REQUIRED ACTIONS:
(1) Repeat the forensic scientist guide word for word from "In addition to that, many" to "a police academy.".
(2) According to the forensic scientist guide, what do forensic scientists who work in police crime labs often need to be?
(3) Pick up the forensic scientist guide where it stops and continue it.

PASSAGE SHOWN:
★ ★ ★

Forensic Scientists are responsible for collecting and analyzing evidence that can be helpful in criminal investigations. They typically take photographs of the evidence or make quick sketches for detailed analyses at later stages. In addition to that, they collect evidence such as weapons, bodily fluids and fingerprints from the crime scene to take back to their labs for assessments.
If you are interested in this kind of work, the following guide on the requirements to become a forensic scientist would be of great use to you. It provides details about the educational and training requirements, along with a detailed look at the salary outlook for forensic scientists.
Specialization Options for Forensic Scientists
Forensic Scientists may be generalists, who perform nearly all the duties associated with this profession, or they can be specialists in certain areas of this field. Following is a list of the potential specialization options available to forensic scientists.
Forensic Computer Examiners
Digital Forensics Analysts
Requirements to Become a Forensic Scientist
Once you have selected the specific field of forensics that you want to work in, you can move on to the actual process of becoming a forensic scientist. Read on to learn more about the educational, training and certification requirements for this occupation.
Educational Requirements to Become a Forensic Scientist
Forensic scientists usually need a bachelor’s degree for entry level jobs in this field. It is preferable that this degree be in a natural science, such as biology, chemistry or forensic science. Universities that offer specific programs in forensic science may also have the option for specializations in areas such as toxicology, DNA or pathology. Students who are not enrolled in a forensic science program are advised to take up courses in the subject. The American Academy of Forensic Sciences provides a comprehensive list of schools that offer programs in forensic science across the US.
Many forensic scientists with bachelor’s degrees opt for a master’s degree in forensic science as well, to enhance their chances of employment and get better salary packages.
In addition to that, many forensic scientists who work in crime labs for police departments need to be sworn police officers. For this, they will need to meet all the educational requirements for getting into a police academy.
Training Requirements to Become a Forensic Scientist
A lot of employers have in-house training programs designed for new recruits, to give them an idea of the organization’s work, before they can begin to work on cases on their own. Newly recruited crime scene investigators would typically start off by working under the supervision of an experienced investigator. This would help them learn about the proper procedures for collecting and recording evidence.

★ ★ ★

MATERIAL PROVIDED:
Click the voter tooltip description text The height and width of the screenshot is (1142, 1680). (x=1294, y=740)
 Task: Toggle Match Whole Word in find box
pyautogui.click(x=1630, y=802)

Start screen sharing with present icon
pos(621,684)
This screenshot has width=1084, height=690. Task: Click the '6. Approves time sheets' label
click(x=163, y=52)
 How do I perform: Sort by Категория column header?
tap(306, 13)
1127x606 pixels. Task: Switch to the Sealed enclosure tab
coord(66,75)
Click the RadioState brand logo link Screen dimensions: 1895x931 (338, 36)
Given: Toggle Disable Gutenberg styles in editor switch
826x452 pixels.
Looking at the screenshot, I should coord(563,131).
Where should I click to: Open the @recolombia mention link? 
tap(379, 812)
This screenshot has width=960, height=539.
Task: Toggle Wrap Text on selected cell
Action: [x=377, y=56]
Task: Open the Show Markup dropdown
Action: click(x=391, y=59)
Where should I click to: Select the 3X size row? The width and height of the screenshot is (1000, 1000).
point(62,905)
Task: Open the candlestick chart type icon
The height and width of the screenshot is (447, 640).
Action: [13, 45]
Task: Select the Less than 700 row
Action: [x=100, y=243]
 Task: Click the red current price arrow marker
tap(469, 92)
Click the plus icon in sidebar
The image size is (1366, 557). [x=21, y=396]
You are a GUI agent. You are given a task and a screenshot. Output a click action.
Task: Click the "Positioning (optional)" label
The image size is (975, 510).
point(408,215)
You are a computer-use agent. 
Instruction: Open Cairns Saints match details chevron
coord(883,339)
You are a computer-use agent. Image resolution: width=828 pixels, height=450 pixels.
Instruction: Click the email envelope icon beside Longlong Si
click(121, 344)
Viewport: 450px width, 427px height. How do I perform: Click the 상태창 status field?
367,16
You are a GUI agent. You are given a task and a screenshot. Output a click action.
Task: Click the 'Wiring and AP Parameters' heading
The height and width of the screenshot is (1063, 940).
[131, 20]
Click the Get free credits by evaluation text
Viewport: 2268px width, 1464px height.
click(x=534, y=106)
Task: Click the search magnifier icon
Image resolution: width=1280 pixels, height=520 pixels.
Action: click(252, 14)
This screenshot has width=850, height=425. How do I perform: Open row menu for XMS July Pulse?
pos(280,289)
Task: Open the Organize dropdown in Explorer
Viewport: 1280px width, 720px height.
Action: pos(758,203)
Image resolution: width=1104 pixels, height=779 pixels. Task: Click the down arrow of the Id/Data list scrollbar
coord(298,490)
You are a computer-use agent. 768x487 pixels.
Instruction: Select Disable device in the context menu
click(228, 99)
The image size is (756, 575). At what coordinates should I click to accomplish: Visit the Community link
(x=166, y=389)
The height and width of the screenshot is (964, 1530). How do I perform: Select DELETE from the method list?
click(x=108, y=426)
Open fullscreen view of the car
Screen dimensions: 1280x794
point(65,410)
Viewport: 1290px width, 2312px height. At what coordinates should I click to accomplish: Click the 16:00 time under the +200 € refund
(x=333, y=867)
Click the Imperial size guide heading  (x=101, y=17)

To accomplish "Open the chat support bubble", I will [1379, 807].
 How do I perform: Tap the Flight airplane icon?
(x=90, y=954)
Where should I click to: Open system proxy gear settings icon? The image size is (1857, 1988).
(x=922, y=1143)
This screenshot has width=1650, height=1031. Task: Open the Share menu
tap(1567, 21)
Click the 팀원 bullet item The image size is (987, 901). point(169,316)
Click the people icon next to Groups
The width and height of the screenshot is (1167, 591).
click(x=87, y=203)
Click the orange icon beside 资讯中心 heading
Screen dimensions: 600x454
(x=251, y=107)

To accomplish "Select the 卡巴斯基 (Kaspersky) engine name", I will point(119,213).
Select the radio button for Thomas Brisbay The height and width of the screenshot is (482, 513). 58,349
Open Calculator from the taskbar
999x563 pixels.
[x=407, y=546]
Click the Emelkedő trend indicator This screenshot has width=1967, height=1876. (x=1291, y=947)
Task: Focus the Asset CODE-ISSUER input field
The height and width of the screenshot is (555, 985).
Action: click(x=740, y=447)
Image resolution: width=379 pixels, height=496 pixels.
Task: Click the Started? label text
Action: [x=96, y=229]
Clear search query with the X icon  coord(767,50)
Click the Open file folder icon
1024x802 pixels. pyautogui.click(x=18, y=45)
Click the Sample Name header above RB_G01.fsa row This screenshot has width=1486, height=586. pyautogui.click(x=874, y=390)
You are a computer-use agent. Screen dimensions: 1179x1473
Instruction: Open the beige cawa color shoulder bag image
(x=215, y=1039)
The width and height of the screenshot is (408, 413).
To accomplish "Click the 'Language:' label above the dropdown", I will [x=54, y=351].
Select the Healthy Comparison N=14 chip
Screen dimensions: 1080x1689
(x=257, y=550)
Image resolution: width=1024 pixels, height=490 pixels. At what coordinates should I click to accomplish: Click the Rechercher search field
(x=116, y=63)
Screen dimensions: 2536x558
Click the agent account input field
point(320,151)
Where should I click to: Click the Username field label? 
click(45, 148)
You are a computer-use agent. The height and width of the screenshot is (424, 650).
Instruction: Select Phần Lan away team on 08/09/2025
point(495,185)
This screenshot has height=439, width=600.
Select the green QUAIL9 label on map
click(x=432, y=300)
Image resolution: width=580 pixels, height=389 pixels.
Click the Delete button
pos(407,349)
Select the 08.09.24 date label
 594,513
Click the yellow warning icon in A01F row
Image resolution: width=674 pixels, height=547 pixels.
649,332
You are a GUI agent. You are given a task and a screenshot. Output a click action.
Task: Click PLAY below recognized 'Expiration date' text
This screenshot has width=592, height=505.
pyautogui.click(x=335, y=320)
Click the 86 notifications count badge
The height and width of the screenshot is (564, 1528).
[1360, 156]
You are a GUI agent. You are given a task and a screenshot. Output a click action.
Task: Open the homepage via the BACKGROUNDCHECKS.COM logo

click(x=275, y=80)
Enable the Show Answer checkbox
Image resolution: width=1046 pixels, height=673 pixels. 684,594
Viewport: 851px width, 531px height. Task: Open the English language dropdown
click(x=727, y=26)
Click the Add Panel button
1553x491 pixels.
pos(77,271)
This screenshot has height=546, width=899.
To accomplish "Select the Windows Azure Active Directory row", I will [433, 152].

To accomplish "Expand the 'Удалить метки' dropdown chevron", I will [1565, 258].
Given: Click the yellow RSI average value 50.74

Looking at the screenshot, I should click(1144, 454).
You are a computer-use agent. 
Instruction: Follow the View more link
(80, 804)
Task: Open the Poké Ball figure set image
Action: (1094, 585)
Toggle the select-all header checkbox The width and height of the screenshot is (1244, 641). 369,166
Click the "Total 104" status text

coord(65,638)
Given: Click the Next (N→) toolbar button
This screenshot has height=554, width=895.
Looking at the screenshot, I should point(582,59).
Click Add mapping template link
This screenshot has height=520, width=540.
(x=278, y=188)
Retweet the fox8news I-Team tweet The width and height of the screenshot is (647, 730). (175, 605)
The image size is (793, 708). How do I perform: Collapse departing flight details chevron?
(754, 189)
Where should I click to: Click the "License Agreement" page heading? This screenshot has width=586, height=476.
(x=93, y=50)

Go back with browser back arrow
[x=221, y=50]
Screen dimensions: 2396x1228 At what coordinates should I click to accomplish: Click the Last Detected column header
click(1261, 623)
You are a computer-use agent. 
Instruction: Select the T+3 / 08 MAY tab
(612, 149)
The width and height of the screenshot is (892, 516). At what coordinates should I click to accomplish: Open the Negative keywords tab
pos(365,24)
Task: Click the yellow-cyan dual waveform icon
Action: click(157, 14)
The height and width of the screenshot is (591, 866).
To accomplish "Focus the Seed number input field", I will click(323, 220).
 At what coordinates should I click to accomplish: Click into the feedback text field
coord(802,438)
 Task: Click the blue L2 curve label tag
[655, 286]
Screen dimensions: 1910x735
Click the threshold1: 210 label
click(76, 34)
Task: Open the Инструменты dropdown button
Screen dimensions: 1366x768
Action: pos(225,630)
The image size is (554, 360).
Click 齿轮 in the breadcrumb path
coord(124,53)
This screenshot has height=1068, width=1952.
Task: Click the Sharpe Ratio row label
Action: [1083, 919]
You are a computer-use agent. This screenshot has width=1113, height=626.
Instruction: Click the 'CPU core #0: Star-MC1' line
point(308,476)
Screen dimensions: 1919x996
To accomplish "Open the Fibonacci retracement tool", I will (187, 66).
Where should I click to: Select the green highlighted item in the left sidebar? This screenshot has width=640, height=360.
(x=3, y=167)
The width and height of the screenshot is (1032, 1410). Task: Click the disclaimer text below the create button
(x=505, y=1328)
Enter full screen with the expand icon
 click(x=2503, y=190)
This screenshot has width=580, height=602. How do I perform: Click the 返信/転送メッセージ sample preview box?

★ ★ ★

PER-TASK OUTPUTS:
(1)
In addition to that, many forensic scientists who work in crime labs for police departments need to be sworn police officers. For this, they will need to meet all the educational requirements for getting into a police academy.

(2) Sworn police officers.

(3)
Forensic scientists who work primarily in labs are also given training on the job. The length of this training would be according to the specialty. However, most training sessions are wrapped up in less than a year. Lab technicians may be required to pass a proficiency exam or get approval from a laboratory before they can begin working on independent cases.
Besides the above, forensic scientists need to continue the learning and training process throughout their careers. This is mainly owing to the fact that forensic science is a rapidly evolving field, with newer technologies making their way into the market all the time. To stay on top of matters, continuous learning is integral.
Licensing Requirements to Become a Forensic Scientist
Certifications and licensure are not required for forensic scientists for most entry level positions. However, they are highly recommended for professional development, better job opportunities and higher salary packages. A range of certifications and licenses is available through various organizations in the US.
How Much Does a Forensic Scientist Make in the US?
According to the US Bureau of Labor Statistics, Forensic Science Technicians made an annual median income of $59,150 in 2019. The annual mean wage was $63,170 for the same time period.
The amount of salary earned varied according to the industry or the state of employment. The top paying industry for Forensic Science Technicians was the Federal Executive Branch (OES Designation), which paid an annual mean wage of $111,180. This was followed by the Scientific Research and Development Services, which paid $79,970 in 2019.
The top paying state for Forensic Science Technicians was California, with an annual mean wage of $87,200, followed by Illinois, which paid $82,130 and Massachusetts, which paid $76,950 in 2019.